**DATASET RECORDS**
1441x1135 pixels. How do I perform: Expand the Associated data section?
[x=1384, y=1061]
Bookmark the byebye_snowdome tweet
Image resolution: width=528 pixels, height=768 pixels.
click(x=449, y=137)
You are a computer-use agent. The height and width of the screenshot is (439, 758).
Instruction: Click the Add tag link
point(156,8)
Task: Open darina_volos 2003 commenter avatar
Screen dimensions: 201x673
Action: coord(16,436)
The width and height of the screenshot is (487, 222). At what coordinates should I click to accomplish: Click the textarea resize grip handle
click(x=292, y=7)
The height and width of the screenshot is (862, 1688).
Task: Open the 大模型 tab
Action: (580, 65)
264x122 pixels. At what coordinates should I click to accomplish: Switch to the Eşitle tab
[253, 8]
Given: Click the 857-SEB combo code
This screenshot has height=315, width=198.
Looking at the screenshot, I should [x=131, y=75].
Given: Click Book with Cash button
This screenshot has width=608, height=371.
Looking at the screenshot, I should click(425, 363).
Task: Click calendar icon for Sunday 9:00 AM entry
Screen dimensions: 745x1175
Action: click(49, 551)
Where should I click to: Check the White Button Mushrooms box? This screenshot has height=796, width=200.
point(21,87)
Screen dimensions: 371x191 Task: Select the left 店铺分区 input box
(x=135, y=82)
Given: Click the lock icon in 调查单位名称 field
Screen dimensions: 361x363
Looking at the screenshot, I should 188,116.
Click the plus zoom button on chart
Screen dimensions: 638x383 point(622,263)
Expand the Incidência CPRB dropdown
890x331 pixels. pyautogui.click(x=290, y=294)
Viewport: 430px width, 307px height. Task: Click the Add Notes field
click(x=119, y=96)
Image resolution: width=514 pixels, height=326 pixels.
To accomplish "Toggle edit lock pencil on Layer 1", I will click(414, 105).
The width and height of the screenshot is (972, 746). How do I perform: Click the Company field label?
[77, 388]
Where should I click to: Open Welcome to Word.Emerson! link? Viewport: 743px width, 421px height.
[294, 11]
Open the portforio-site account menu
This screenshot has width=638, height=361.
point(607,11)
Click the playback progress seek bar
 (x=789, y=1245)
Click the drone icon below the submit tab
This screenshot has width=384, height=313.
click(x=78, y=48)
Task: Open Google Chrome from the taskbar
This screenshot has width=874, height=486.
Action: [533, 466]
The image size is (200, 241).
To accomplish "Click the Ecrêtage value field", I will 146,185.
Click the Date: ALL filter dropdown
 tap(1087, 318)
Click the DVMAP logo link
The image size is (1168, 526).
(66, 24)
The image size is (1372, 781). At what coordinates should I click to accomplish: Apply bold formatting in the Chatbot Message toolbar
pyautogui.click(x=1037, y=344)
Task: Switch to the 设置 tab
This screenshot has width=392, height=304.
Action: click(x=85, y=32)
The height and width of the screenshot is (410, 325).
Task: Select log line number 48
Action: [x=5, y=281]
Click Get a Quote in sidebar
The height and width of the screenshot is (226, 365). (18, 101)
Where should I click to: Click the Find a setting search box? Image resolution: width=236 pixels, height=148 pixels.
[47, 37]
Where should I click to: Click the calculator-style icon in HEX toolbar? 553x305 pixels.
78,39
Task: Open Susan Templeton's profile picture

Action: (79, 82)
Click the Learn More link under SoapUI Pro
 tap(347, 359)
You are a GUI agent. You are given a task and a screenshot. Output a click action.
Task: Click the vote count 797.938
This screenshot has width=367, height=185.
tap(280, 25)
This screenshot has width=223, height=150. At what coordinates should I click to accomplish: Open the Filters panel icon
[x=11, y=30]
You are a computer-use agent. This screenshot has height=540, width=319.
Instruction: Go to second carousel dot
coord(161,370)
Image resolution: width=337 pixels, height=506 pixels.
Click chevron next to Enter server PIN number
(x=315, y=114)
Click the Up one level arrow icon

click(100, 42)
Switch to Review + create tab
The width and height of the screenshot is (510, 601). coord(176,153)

**REQUIREMENT**
Swap each "Image resolution" in the lines above for "Screen size" and reproduce the lines with nothing else changed.

**RESPONSE**
1441x1135 pixels. How do I perform: Expand the Associated data section?
[x=1384, y=1061]
Bookmark the byebye_snowdome tweet
Screen size: width=528 pixels, height=768 pixels.
click(x=449, y=137)
You are a computer-use agent. The height and width of the screenshot is (439, 758).
Instruction: Click the Add tag link
point(156,8)
Task: Open darina_volos 2003 commenter avatar
Screen dimensions: 201x673
Action: coord(16,436)
The width and height of the screenshot is (487, 222). At what coordinates should I click to accomplish: Click the textarea resize grip handle
click(x=292, y=7)
The height and width of the screenshot is (862, 1688).
Task: Open the 大模型 tab
Action: (580, 65)
264x122 pixels. At what coordinates should I click to accomplish: Switch to the Eşitle tab
[253, 8]
Given: Click the 857-SEB combo code
This screenshot has height=315, width=198.
Looking at the screenshot, I should [x=131, y=75].
Given: Click Book with Cash button
This screenshot has width=608, height=371.
Looking at the screenshot, I should click(425, 363).
Task: Click calendar icon for Sunday 9:00 AM entry
Screen dimensions: 745x1175
Action: click(49, 551)
Where should I click to: Check the White Button Mushrooms box? This screenshot has height=796, width=200.
point(21,87)
Screen dimensions: 371x191 Task: Select the left 店铺分区 input box
(x=135, y=82)
Given: Click the lock icon in 调查单位名称 field
Screen dimensions: 361x363
Looking at the screenshot, I should 188,116.
Click the plus zoom button on chart
Screen dimensions: 638x383 point(622,263)
Expand the Incidência CPRB dropdown
890x331 pixels. pyautogui.click(x=290, y=294)
Viewport: 430px width, 307px height. Task: Click the Add Notes field
click(x=119, y=96)
Screen size: width=514 pixels, height=326 pixels.
To accomplish "Toggle edit lock pencil on Layer 1", I will click(414, 105).
The width and height of the screenshot is (972, 746). How do I perform: Click the Company field label?
[77, 388]
Where should I click to: Open Welcome to Word.Emerson! link? Viewport: 743px width, 421px height.
[294, 11]
Open the portforio-site account menu
This screenshot has width=638, height=361.
point(607,11)
Click the playback progress seek bar
 (x=789, y=1245)
Click the drone icon below the submit tab
This screenshot has width=384, height=313.
click(x=78, y=48)
Task: Open Google Chrome from the taskbar
This screenshot has width=874, height=486.
Action: [533, 466]
The image size is (200, 241).
To accomplish "Click the Ecrêtage value field", I will 146,185.
Click the Date: ALL filter dropdown
 tap(1087, 318)
Click the DVMAP logo link
The image size is (1168, 526).
(66, 24)
The image size is (1372, 781). At what coordinates should I click to accomplish: Apply bold formatting in the Chatbot Message toolbar
pyautogui.click(x=1037, y=344)
Task: Switch to the 设置 tab
This screenshot has width=392, height=304.
Action: click(x=85, y=32)
The height and width of the screenshot is (410, 325).
Task: Select log line number 48
Action: [x=5, y=281]
Click Get a Quote in sidebar
The height and width of the screenshot is (226, 365). (18, 101)
Where should I click to: Click the Find a setting search box? Screen size: width=236 pixels, height=148 pixels.
[47, 37]
Where should I click to: Click the calculator-style icon in HEX toolbar? 553x305 pixels.
78,39
Task: Open Susan Templeton's profile picture

Action: (79, 82)
Click the Learn More link under SoapUI Pro
 tap(347, 359)
You are a GUI agent. You are given a task and a screenshot. Output a click action.
Task: Click the vote count 797.938
This screenshot has width=367, height=185.
tap(280, 25)
This screenshot has width=223, height=150. At what coordinates should I click to accomplish: Open the Filters panel icon
[x=11, y=30]
You are a computer-use agent. This screenshot has height=540, width=319.
Instruction: Go to second carousel dot
coord(161,370)
Screen size: width=337 pixels, height=506 pixels.
Click chevron next to Enter server PIN number
(x=315, y=114)
Click the Up one level arrow icon

click(100, 42)
Switch to Review + create tab
The width and height of the screenshot is (510, 601). coord(176,153)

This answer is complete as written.